Requirement: Produce a word-for-word copy of the line that contains "Open the Facebook" and each line after it through the end of the material, omitting pictures and all other lines.

++++

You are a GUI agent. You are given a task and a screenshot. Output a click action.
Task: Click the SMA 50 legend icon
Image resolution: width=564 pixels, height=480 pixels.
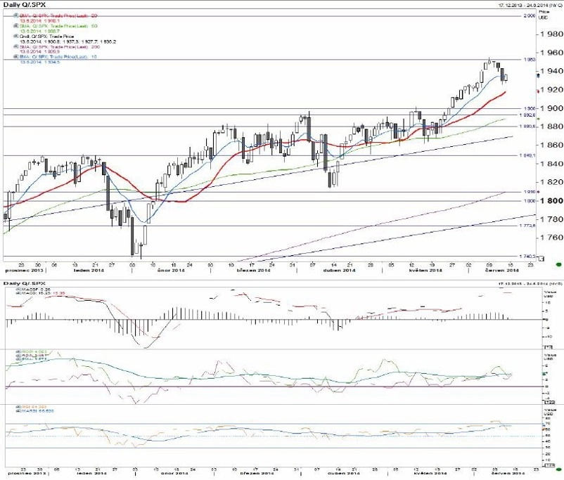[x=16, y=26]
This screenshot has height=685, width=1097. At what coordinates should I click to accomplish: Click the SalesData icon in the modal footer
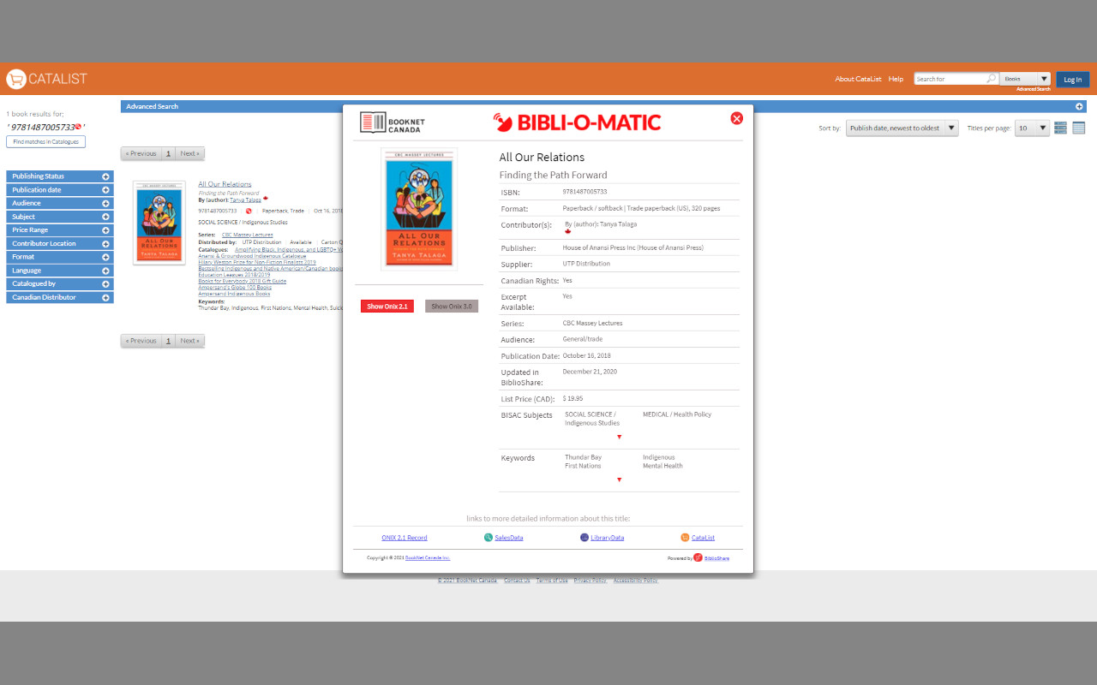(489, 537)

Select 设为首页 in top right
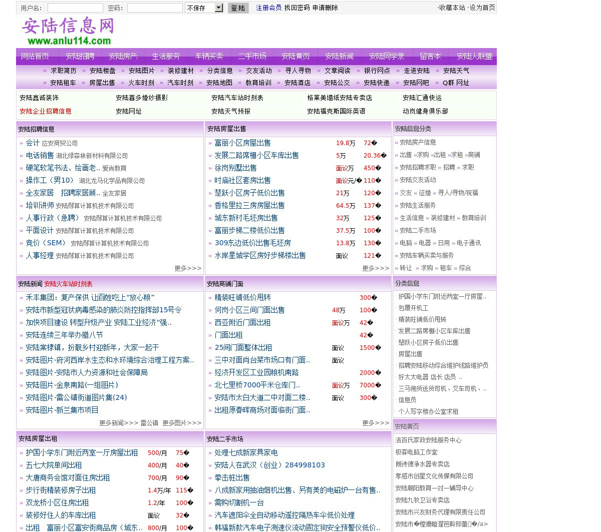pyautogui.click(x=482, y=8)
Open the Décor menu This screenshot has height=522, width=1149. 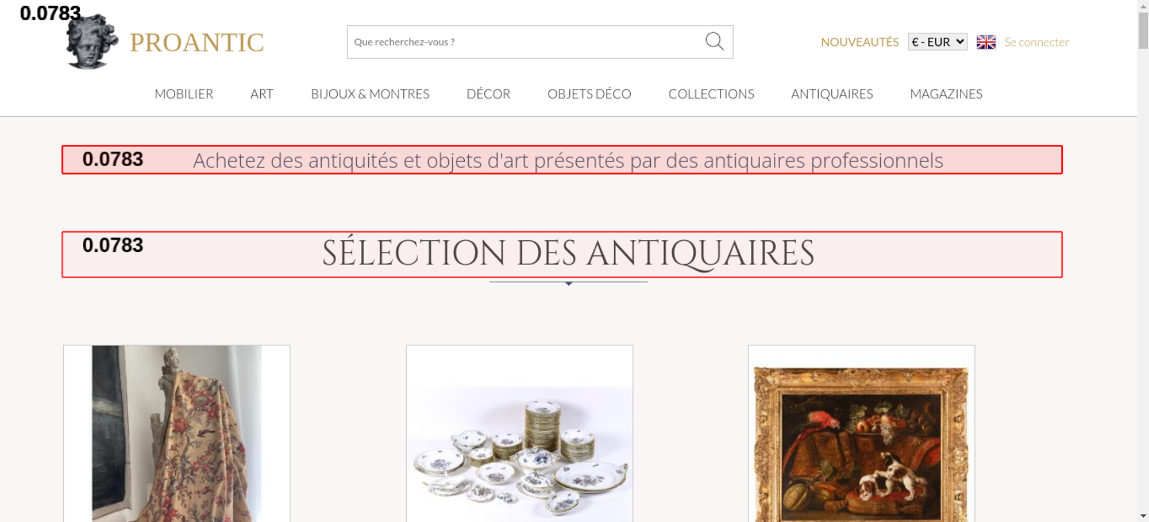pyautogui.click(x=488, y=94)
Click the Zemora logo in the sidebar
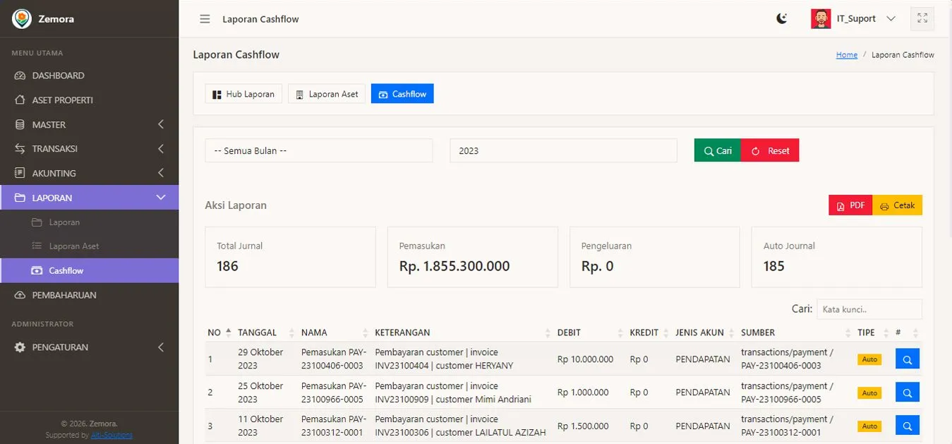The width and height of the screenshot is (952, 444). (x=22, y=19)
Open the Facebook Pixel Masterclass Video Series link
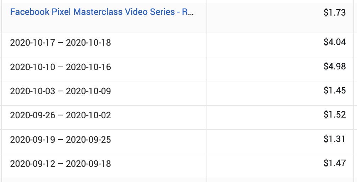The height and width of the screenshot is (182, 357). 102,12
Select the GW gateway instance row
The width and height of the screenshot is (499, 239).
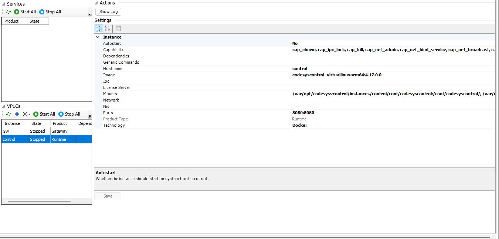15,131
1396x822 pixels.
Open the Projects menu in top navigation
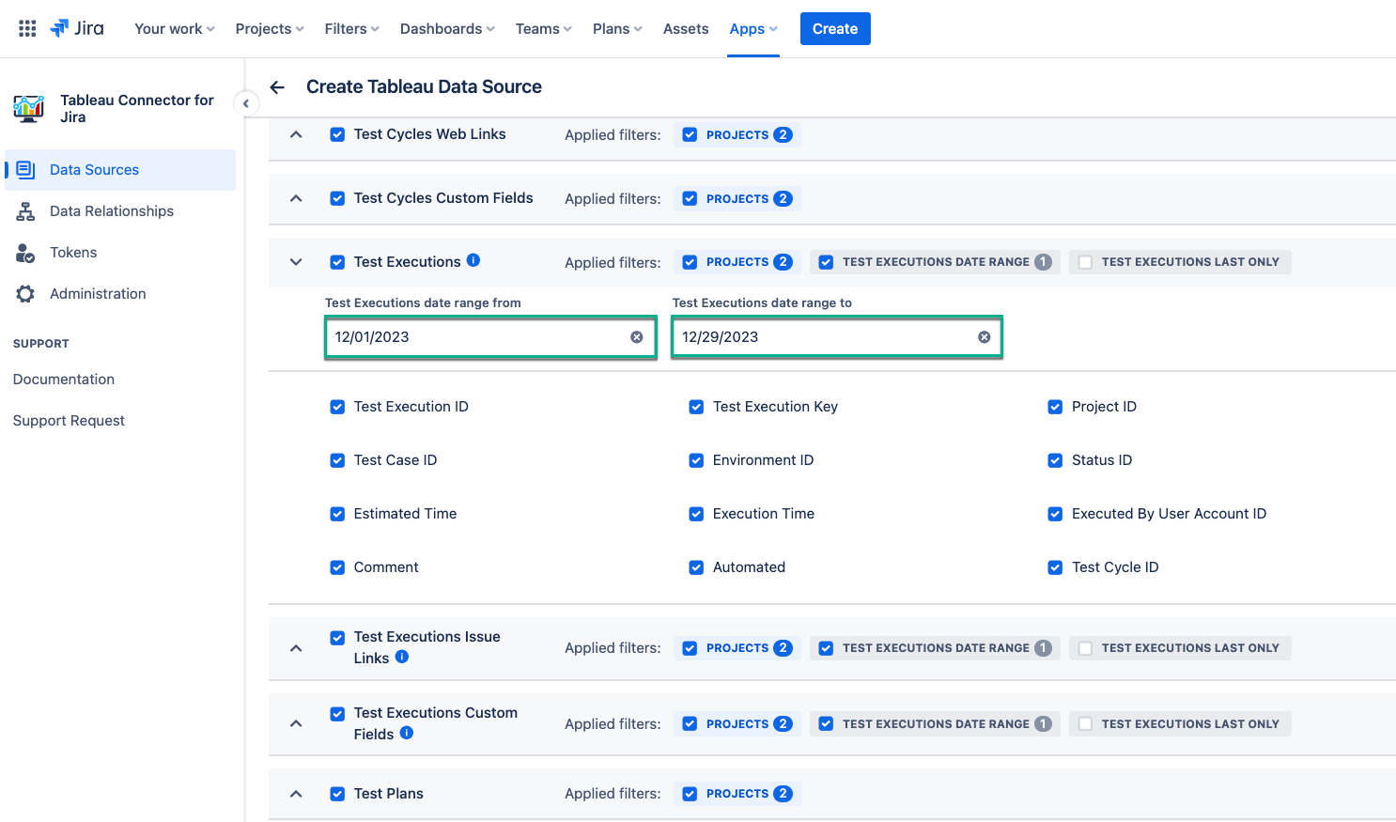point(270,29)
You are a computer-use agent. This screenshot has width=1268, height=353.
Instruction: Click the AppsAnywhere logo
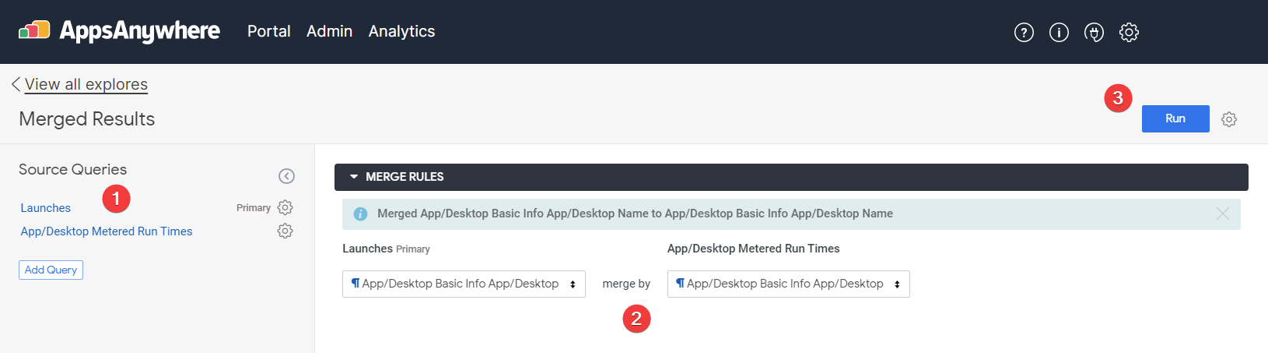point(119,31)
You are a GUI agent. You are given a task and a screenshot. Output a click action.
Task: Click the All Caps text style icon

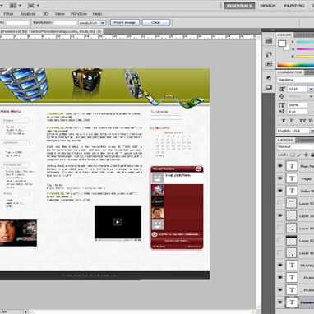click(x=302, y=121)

++++

Task response:
Open the Facebook Pixel Masterclass Video Series link
The height and width of the screenshot is (182, 357). 102,12
Select the GW gateway instance row
The width and height of the screenshot is (499, 239).
15,131
1396x822 pixels.
Open the Projects menu in top navigation
point(270,29)
You are a computer-use agent. This screenshot has width=1268, height=353.
Instruction: Click the AppsAnywhere logo
point(119,31)
You are a GUI agent. You are given a task and a screenshot. Output a click action.
Task: Click the All Caps text style icon

click(x=302, y=121)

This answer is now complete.